## Screenshot grounding data
+ + + + + + +
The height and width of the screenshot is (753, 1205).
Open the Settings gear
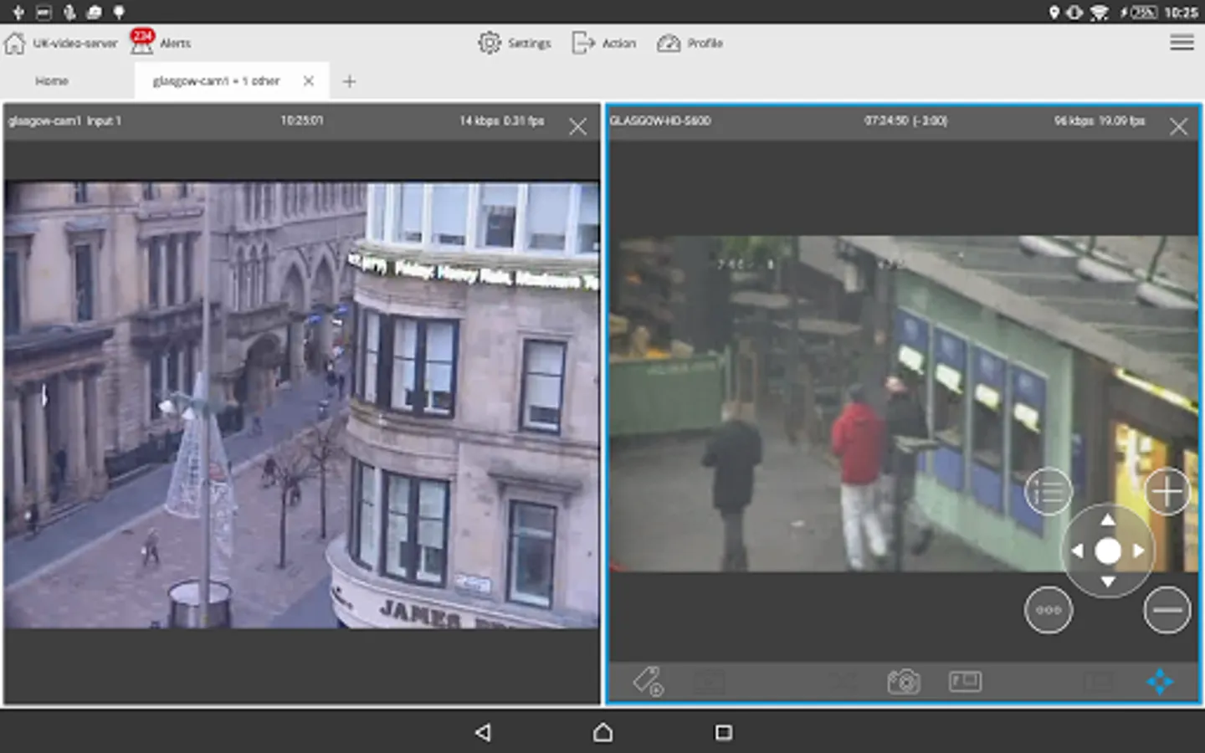click(490, 43)
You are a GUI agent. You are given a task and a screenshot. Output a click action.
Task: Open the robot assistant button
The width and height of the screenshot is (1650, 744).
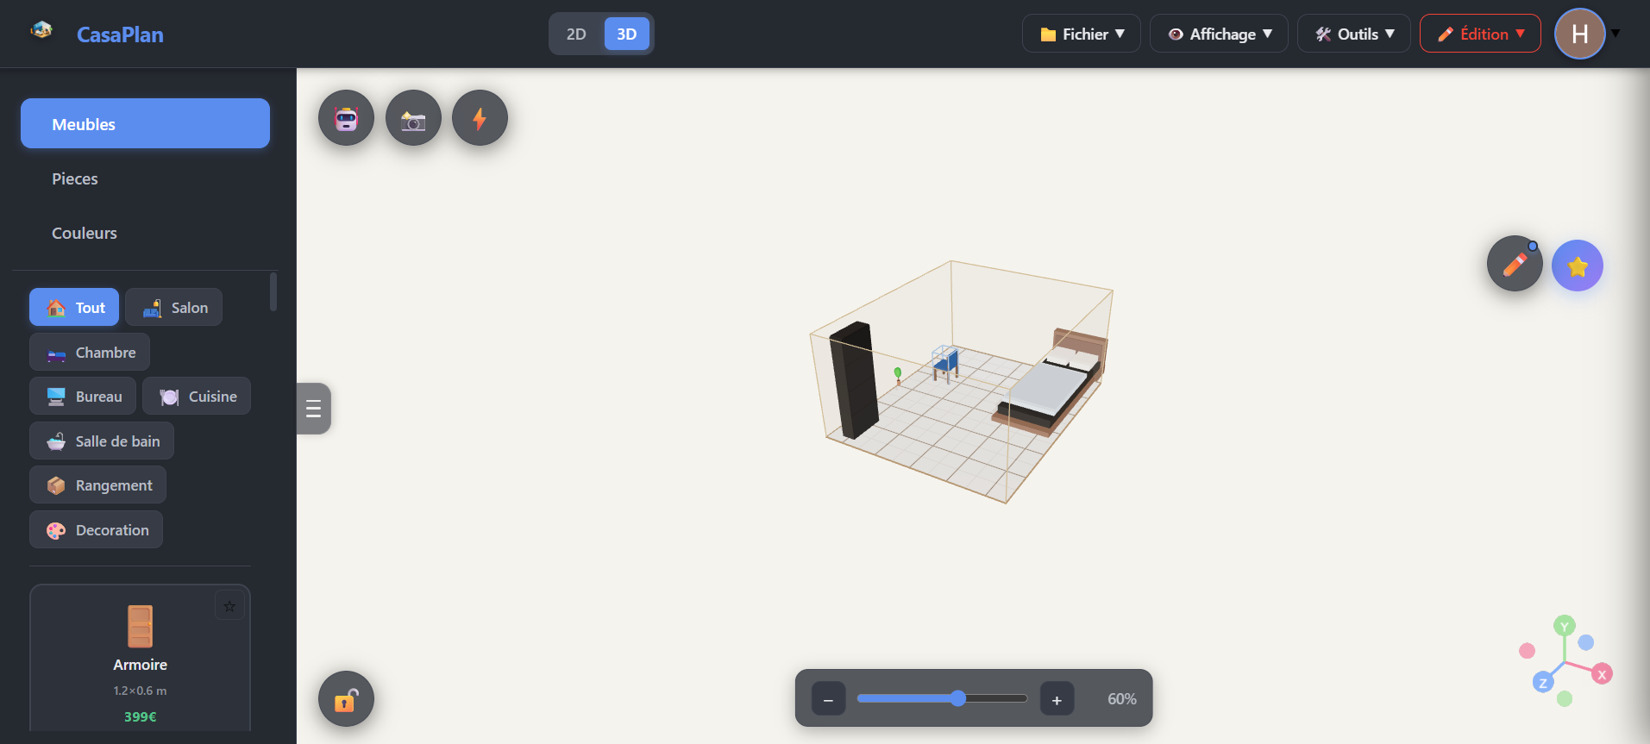click(346, 118)
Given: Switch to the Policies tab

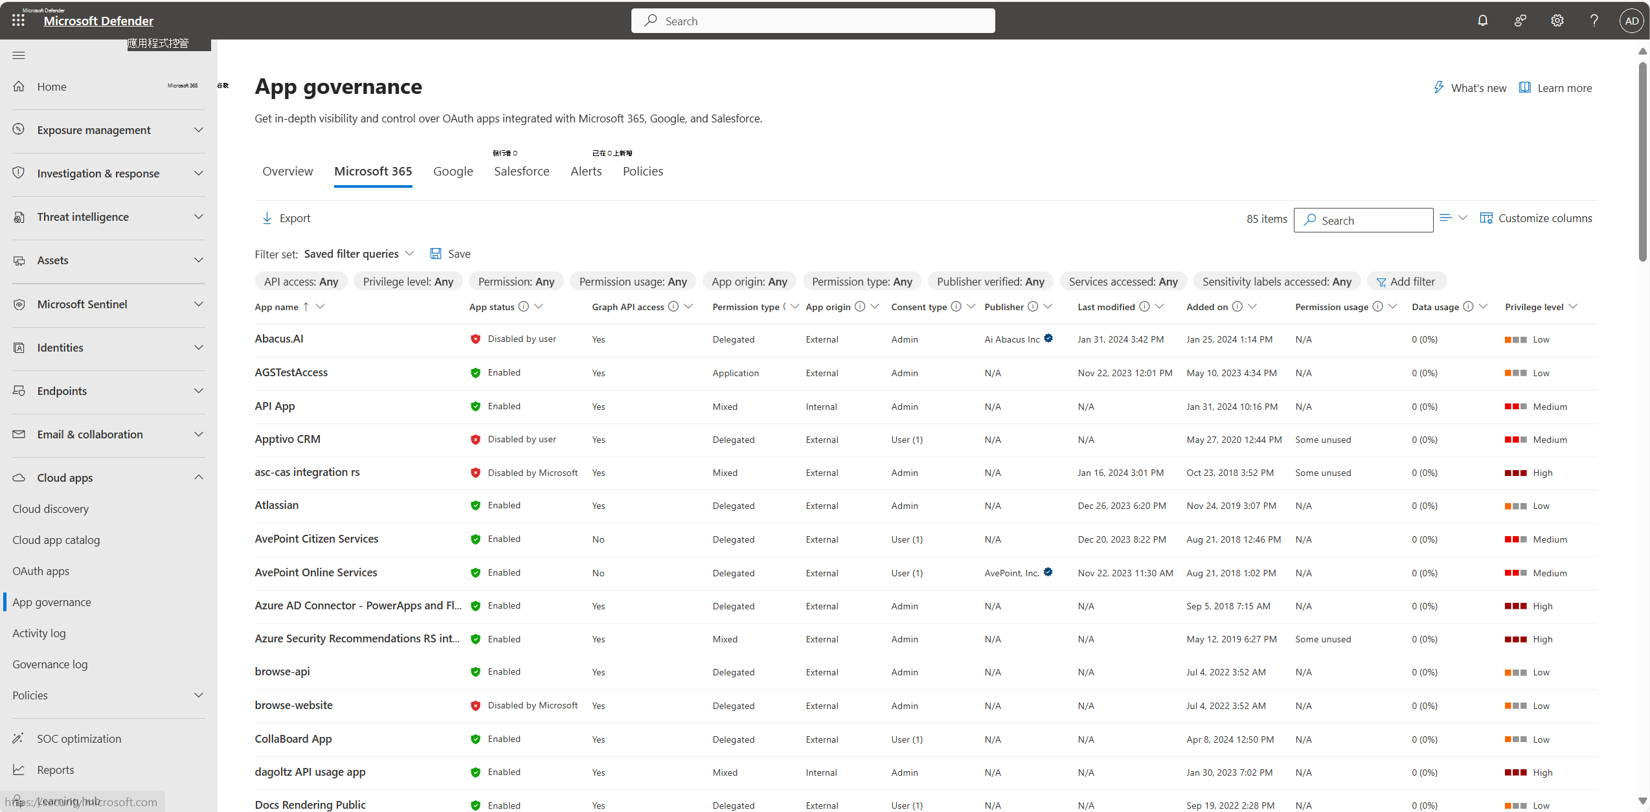Looking at the screenshot, I should [x=642, y=170].
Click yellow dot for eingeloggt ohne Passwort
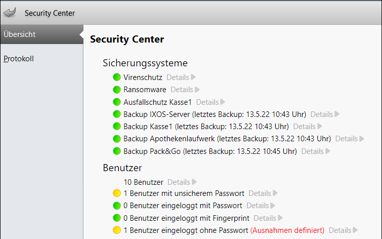Screen dimensions: 382x239 coord(117,230)

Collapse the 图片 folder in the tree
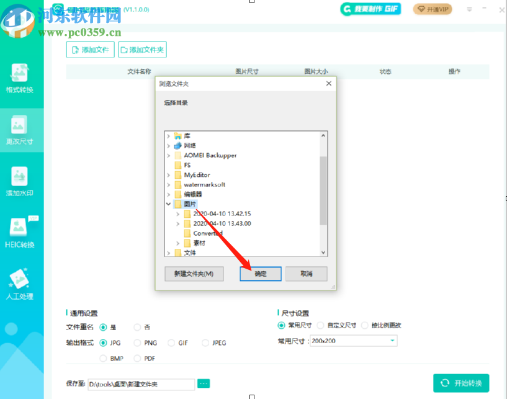click(x=168, y=204)
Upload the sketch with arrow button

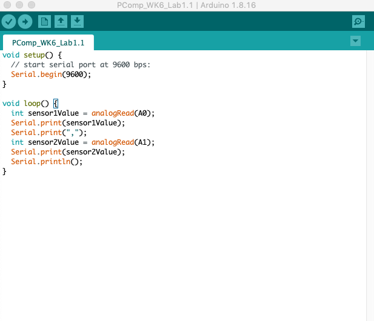(x=25, y=22)
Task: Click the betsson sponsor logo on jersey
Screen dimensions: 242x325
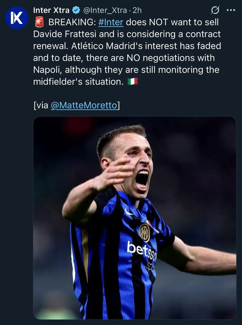Action: pyautogui.click(x=141, y=250)
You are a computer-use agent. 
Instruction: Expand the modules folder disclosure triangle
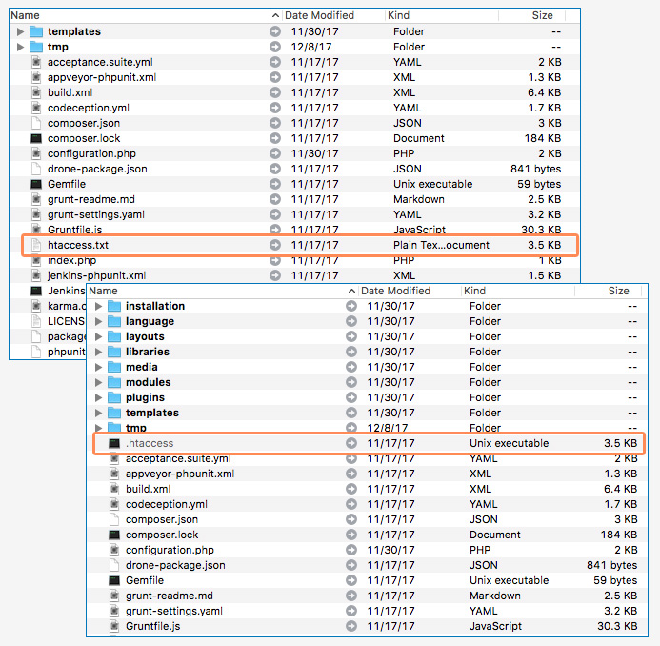coord(98,382)
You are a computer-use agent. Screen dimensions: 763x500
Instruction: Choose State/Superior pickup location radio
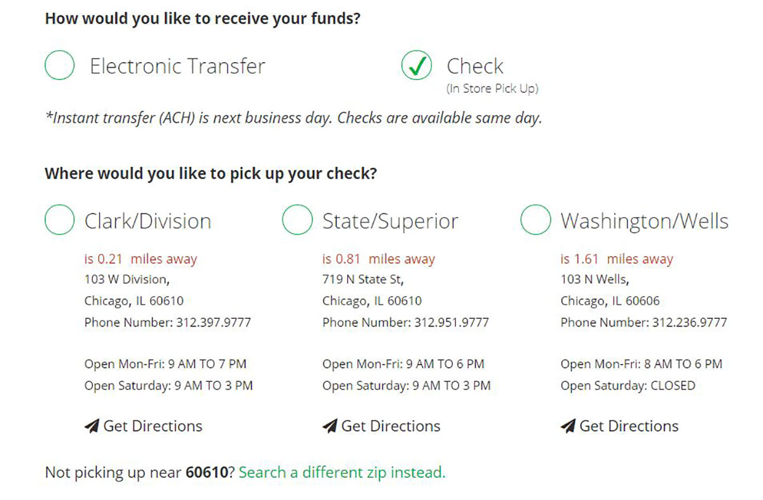tap(298, 220)
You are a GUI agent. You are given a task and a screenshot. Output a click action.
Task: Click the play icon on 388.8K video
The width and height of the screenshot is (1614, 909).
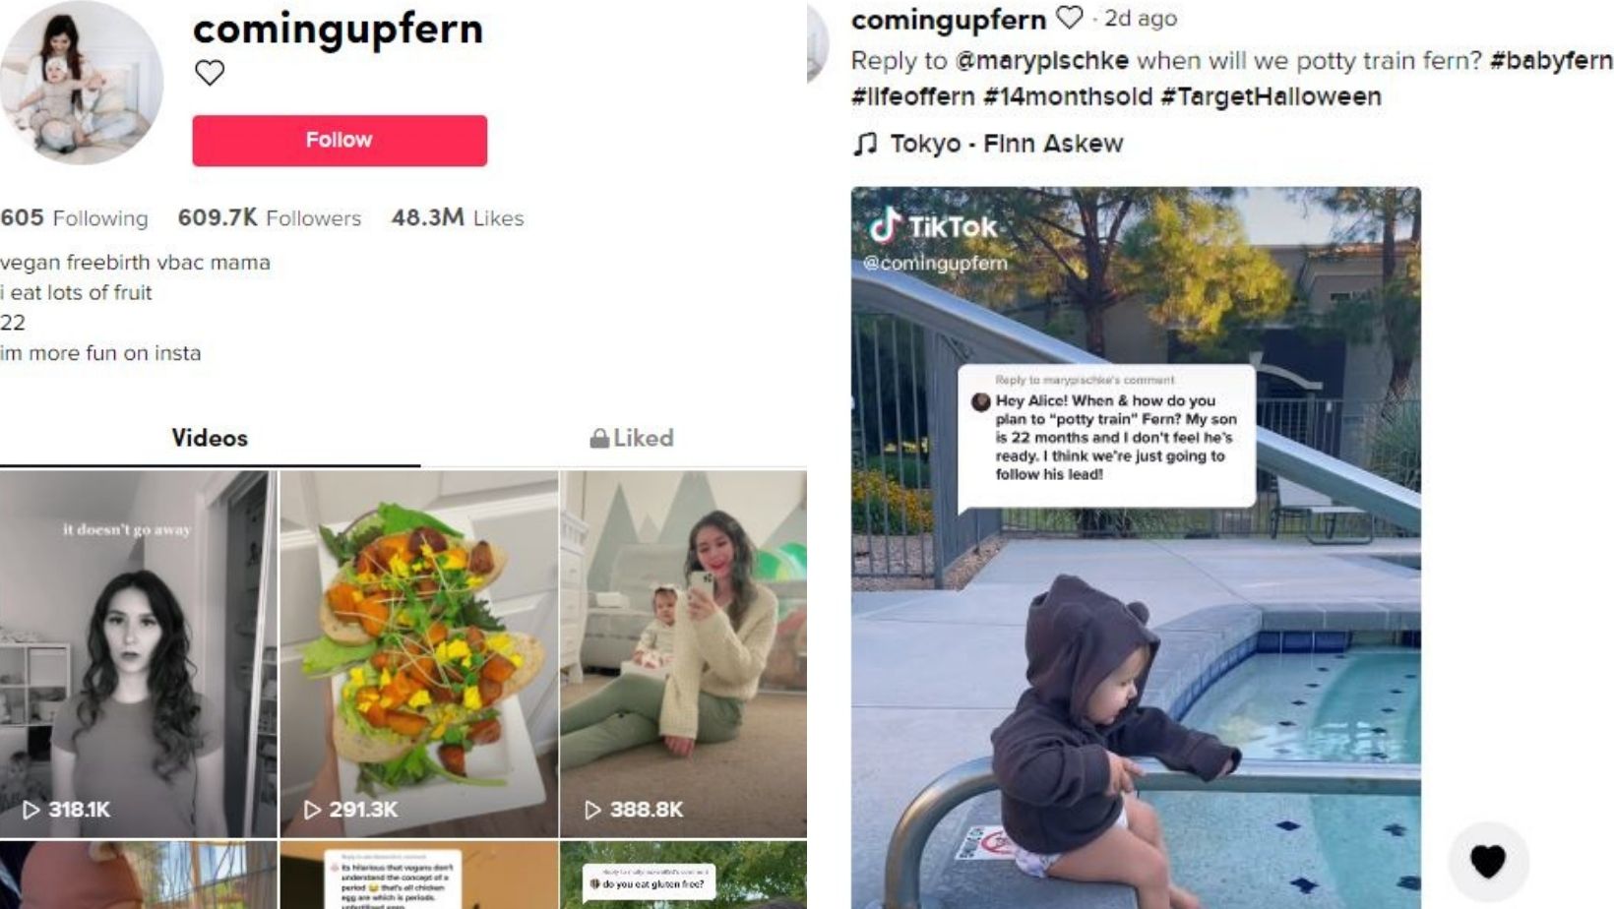tap(592, 810)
+ + + + + + +
## About this exercise
Print all records verbatim, excluding pictures.

## Solution to the problem
The height and width of the screenshot is (753, 1205).
Open the Settings gear
click(490, 43)
You are a GUI agent. You are given a task and a screenshot. Output a click action.
Task: Open the robot assistant button
The width and height of the screenshot is (1650, 744).
click(346, 118)
Given: Switch to the Policies tab

Looking at the screenshot, I should [x=642, y=170].
Click yellow dot for eingeloggt ohne Passwort
Screen dimensions: 382x239 coord(117,230)

Collapse the 图片 folder in the tree
click(x=168, y=204)
Upload the sketch with arrow button

(x=25, y=22)
Task: Click the betsson sponsor logo on jersey
Screen dimensions: 242x325
Action: pyautogui.click(x=141, y=250)
You are a computer-use agent. 
Instruction: Expand the modules folder disclosure triangle
coord(98,382)
You are a computer-use agent. Screen dimensions: 763x500
Instruction: Choose State/Superior pickup location radio
tap(298, 220)
You are a GUI agent. You are given a task and a screenshot. Output a click action.
Task: Click the play icon on 388.8K video
The width and height of the screenshot is (1614, 909).
tap(592, 810)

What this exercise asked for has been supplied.